Ce lourd bilan relance le débat sur le niveau de préparation de la France face aux épisodes de chaleur extrême, malgré les vastes réformes adoptées en 2003, que les critiques jugent insuffisantes pour protéger la population des pires effets de ces épisodes.
Fin juin, le Premier ministre, Sébastien Lecornu, a réuni une cellule de crise gouvernementale pour examiner comment le pays peut mieux se préparer aux futures vagues de chaleur.
2 milliards d’euros de perte estimée pour la récolte de céréales
Une analyse menée par l’organisation indépendante à but non lucratif The Energy and Climate Intelligence Unit (ECIU) estime que la vague de chaleur de juin pourrait réduire la valeur de la récolte céréalière européenne d’environ 2 milliards d’euros.
La France et la Hongrie concentrent à elles deux près des trois quarts des pertes estimées. La récolte française de céréales a été révisée à la baisse de 4,1 millions de tonnes, soit environ 891 millions d’euros de valeur en moins, la chaleur extrême ayant frappé les cultures de blé et de maïs au début de leur développement.
La Hongrie a également été durement touchée, avec une perte estimée à 2,4 millions de tonnes de céréales, d’une valeur de 444 millions d’euros.
Tom Lancaster, analyste à l’ECIU, explique que la vague de chaleur est survenue à "un moment terrible pour les céréaliers européens, perturbant le développement des cultures et réduisant les rendements à travers le continent".
"Cela va toucher le portefeuille des agriculteurs, diminuant leurs revenus tout en fragilisant la sécurité alimentaire européenne", ajoute-t-il.

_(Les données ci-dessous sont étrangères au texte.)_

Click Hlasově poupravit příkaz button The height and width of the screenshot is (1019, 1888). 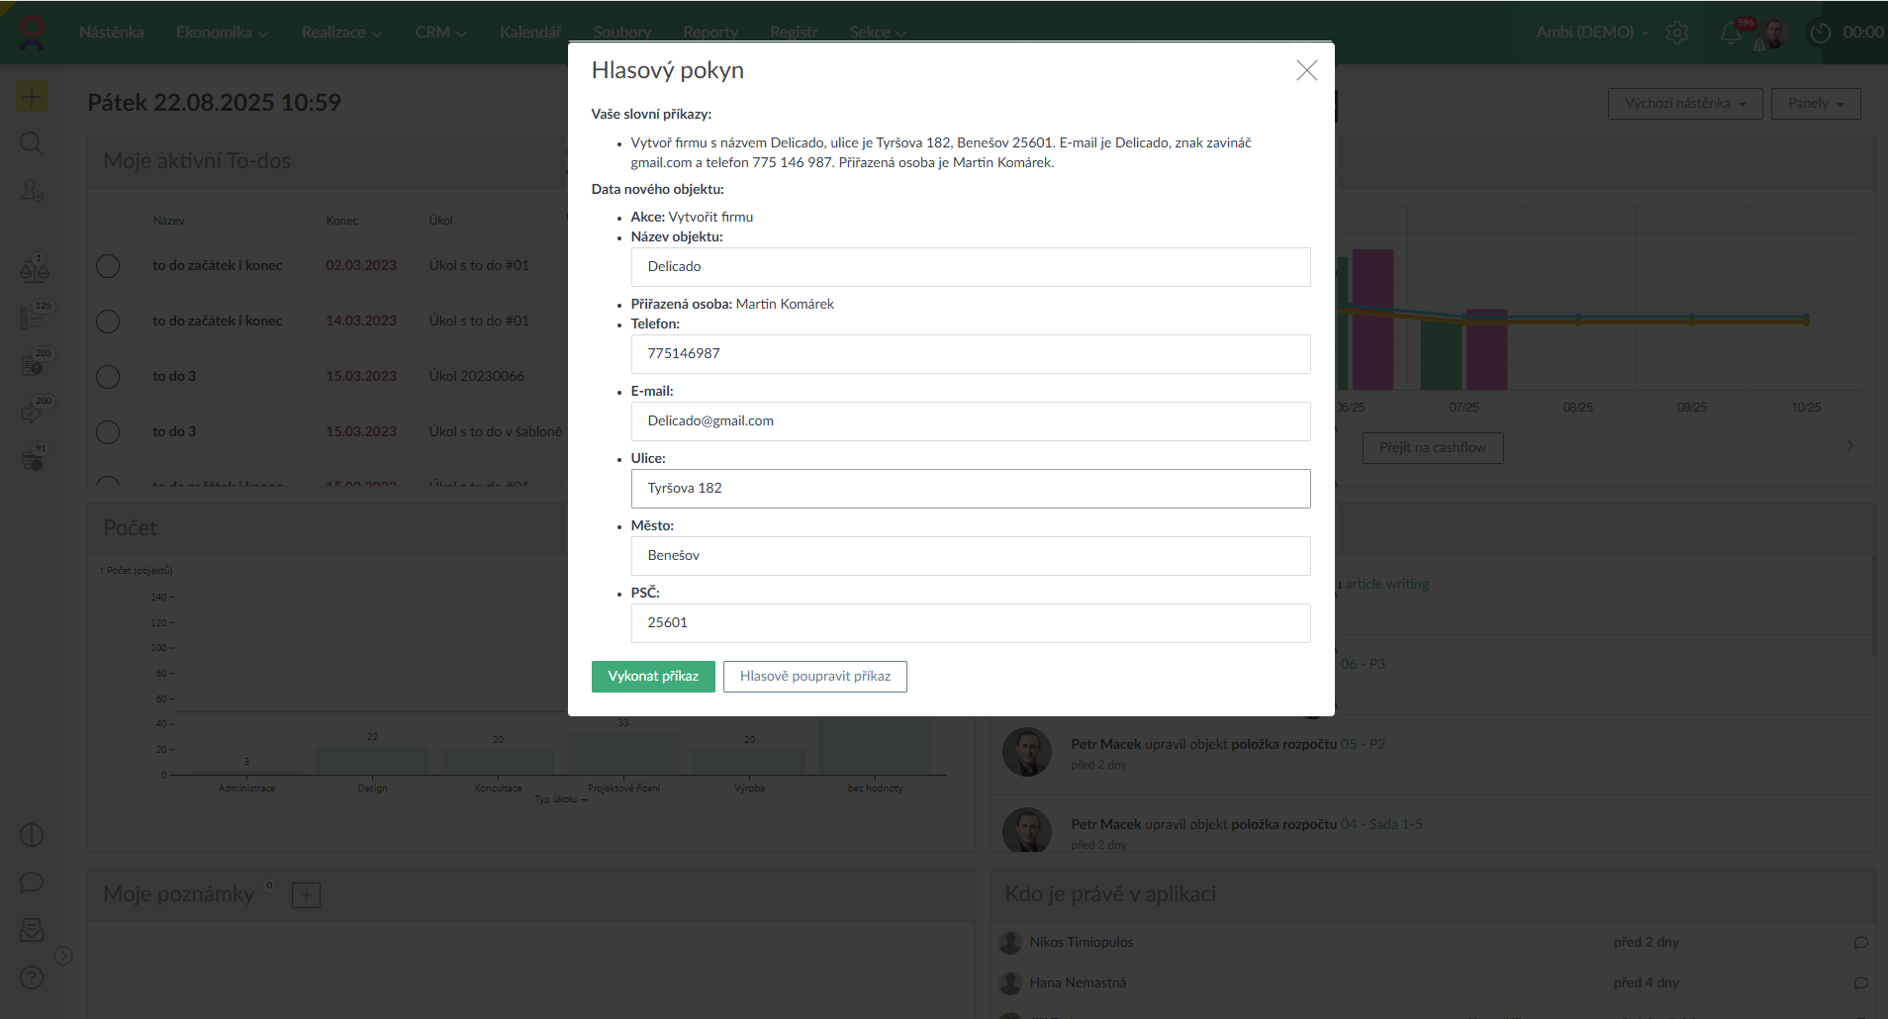tap(814, 677)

Selon l’ECIU, ces pertes risquent de rendre l’Europe plus dépendante des importations et pourraient faire grimper les prix mondiaux des matières premières, en fonction des récoltes dans l’hémisphère sud plus tard cette année.

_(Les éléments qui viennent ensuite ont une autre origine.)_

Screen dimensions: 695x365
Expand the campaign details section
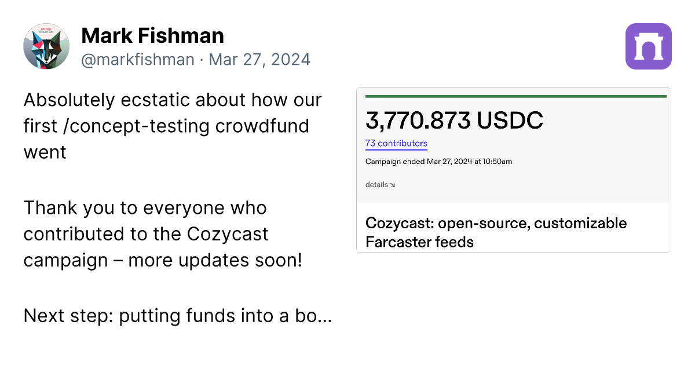click(381, 185)
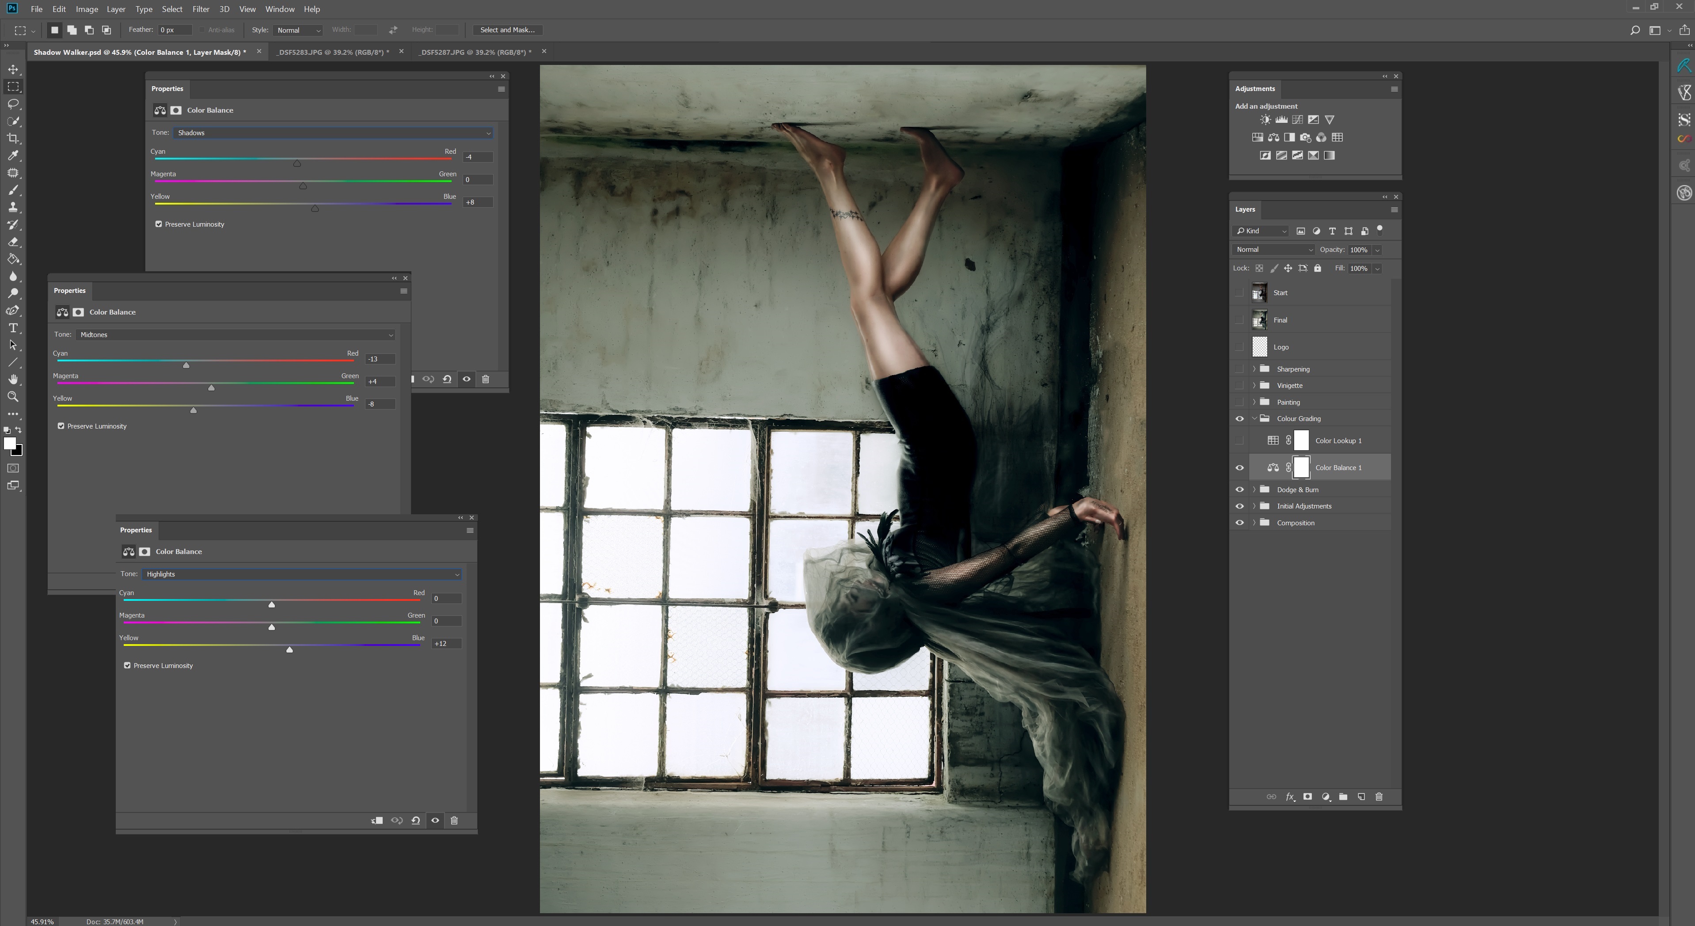Hide the Color Balance 1 layer
The width and height of the screenshot is (1695, 926).
point(1240,467)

3 vagues de chaleur en autant de mois
Les scientifiques soulignent que la canicule de juin n’est pas un épisode isolé.
Le service Copernicus sur le changement climatique a recensé d’importantes vagues de chaleur en Europe de l’Ouest en mai, en juin et début juillet, des températures de surface de la mer à des niveaux record contribuant à alimenter ces conditions extrêmes.
Une nouvelle vague de chaleur est attendue en Europe cette semaine, entraînant de nouvelles alertes aux incendies dans le sud-ouest de la France et le nord de l’Espagne, selon le Système européen d’information sur les feux de forêt. Le Royaume-Uni et le Portugal s’attendent également à une hausse des températures.

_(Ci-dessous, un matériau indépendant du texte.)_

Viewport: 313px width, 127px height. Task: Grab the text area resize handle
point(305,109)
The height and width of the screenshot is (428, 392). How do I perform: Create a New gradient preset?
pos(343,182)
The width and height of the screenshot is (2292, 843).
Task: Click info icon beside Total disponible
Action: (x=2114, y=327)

Ce nouvel épisode de fortes chaleurs a contribué au déclenchement d’incendies en France et en Espagne, notamment dans les régions autour de la capitale espagnole Madrid, où les autorités préviennent que les feux sont les pires jamais constatés.
Selon leur rapport European State of the Climate 2025, l’Europe est le continent qui se réchauffe le plus vite au monde, avec des températures augmentant à un rythme environ deux fois supérieur à la moyenne mondiale.
Le rapport avertit que les vagues de chaleur vont devenir plus fréquentes, plus intenses et survenir plus tôt et plus tard dans l’année, à mesure que le climat continue de se réchauffer.